The talented artists behind Smith’s convincing digital performance work at Weta Digital in New Zealand.
As head of the studio’s facial motion department, Stuart Adcock was responsible for building an authentic, convincing, photorealistic younger version of Smith. While Adcock and his team worked to de-age Smith back to his Bad Boys / Fresh Prince of Bel Air days, the current, 50-year-old Smith, under Lee’s direction, put on the head camera and performance/motion capture suit and acted out his younger self to deliver the much needed data. Not only did the Weta team have to deliver a convincing performance, they also had to deal with Lee’s high frame rate / 120 frames per second filming, which presented an entirely set of challenges in dealing with a digital human face.

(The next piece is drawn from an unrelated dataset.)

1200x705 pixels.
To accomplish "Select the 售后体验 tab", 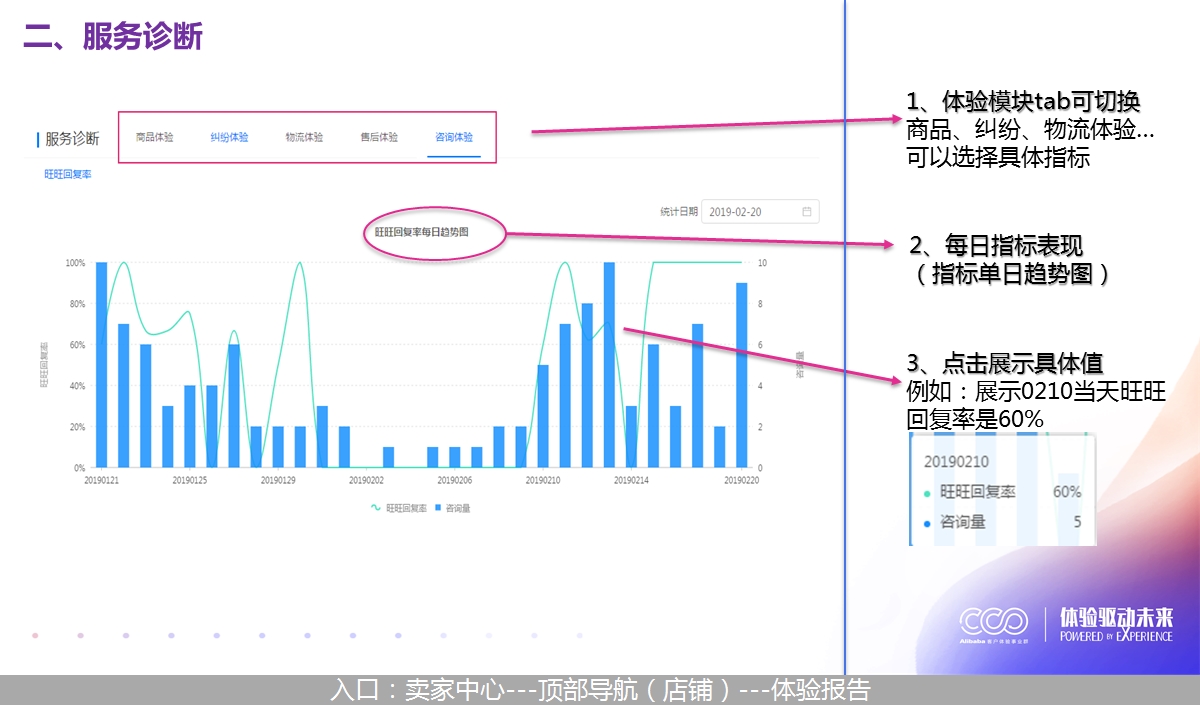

Adcock studied Computer Animation at Bournemouth University in the UK; after 15 years working in games, he switched to his dream job, producing visual effects. Landing at ILM, he worked on facial performance capture systems for projects like Doctor Strange, Star Wars: Episode 8 and Ready Player One. He eventually ended up as the facial supervisor on Disney’s Aladdin, and is now considered one of the world’s leading experts in facial modelling / animation performance capture, data acquisition, solving and retargeting. He sees himself as a creative problem solver who views tight constraints as opportunities for creativity; his process blends deep knowledge of Unreal Engine, real-time rendering techniques and VFX approaches with a clear understanding of how these can create visually unique experiences.
Germany-based journalist Johannes Wolters recently spoke with Adcock in Berlin about the film, discussing the many difficulties he encountered while developing one of the most convincing digital human performances we’ve seen in film so far.
Johannes Wolters: A very basic question first, to understand your work better. The work you do, is this Animation or is this a Visual Effect?
Stuart Adcock: I would say, we went into this film knowing that it would be the most challenging visual effects that we have done to date: a believable realistic human. But as the project went on, it felt like we were not just creating a visual effect, it felt more real than that, like we were creating a reality, a real person and having to understand every level of nuance, every aspect of a human from the ground up. Our process was not about de-aging or manipulating photography; we built a fully digital real human. And we used as much of current “Will Smith” as possible to help us do that. We scanned Will and gave ourselves a year to create a digital double of Will. Once we were happy with Will, we then went down the path of trying to augment the puppet into a younger version by doing line-ups to reference of Will during that era (mostly Bad Boys).
Creating two digital Will puppets - one 50 years old, the other 23 - was important for our process, especially when it came to bringing them to life. When describing our process, I often like to draw parallels to music, right? If we listen to a musical performance, and can understand what notes are being played, we can represent this as a language, i.e., sheet music. Then we can play that score back on a different instrument, and it is going to sound familiar but also unique. It’s the same performance, it’s the same piece of music, but it sounds slightly different because you are playing it on a different instrument.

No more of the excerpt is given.